There are also legal questions in the background. While the president has broad authority over federal procurement and defense policy, individual contracts are governed by complex regulations and, in some cases, explicit commitments about how technologies may and may not be used. If any existing agreements with Anthropic embed usage‑restriction clauses aligned with the company’s safety policies, attempts to override them could spark disputes over contract termination, penalties, or future liability.
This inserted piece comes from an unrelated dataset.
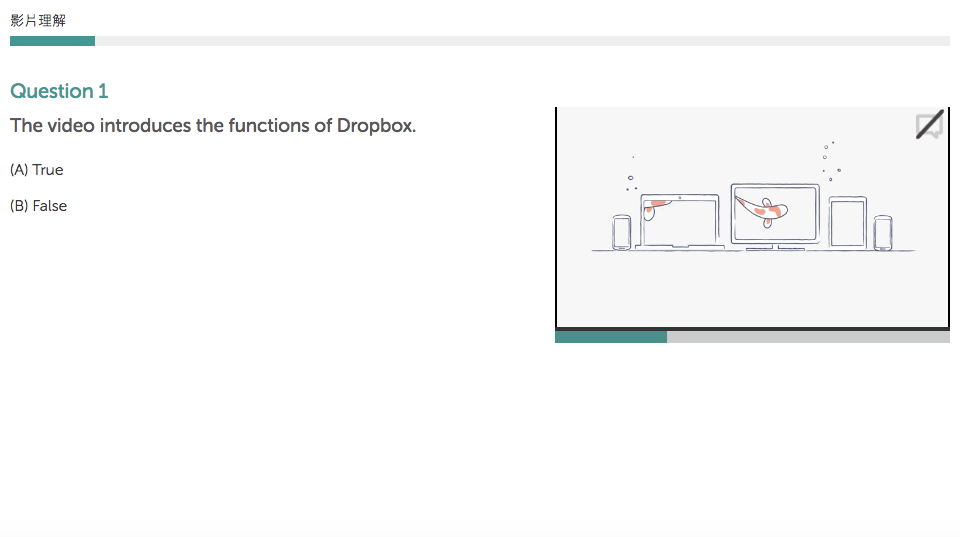Image resolution: width=960 pixels, height=537 pixels.
Task: Click the desktop monitor stand in the video
Action: point(775,245)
Geopolitically, the decision may reverberate beyond U.S. borders. Allies that collaborate closely with the United States on intelligence sharing and defense technology are watching how Washington handles AI governance inside the military. Some partner nations have adopted stricter stances on autonomous weapons and pervasive surveillance, closer to the position Anthropic is reportedly defending. A hard break from those norms by the U.S. could complicate joint projects or invite calls for stronger international constraints on military AI.

For Anthropic itself, being blacklisted across the federal government is both a commercial setback and a branding moment. Losing access to U.S. public‑sector contracts and defense budgets is costly, but the confrontation also sharpens the company’s identity as a firm willing to walk away from government money rather than relax its safety posture. That stance could resonate with corporate customers, researchers, and policy advocates who prioritize ethical constraints on AI use-while simultaneously making Anthropic a political lightning rod.

In the coming months, attention will focus on three fronts: how quickly agencies manage the technical and logistical challenge of removing Anthropic tools; which rival AI vendors step in to fill the gap; and whether Anthropic’s firm line on military safeguards inspires other companies to adopt similar commitments-or convinces them to quietly move in the opposite direction to avoid the same fate.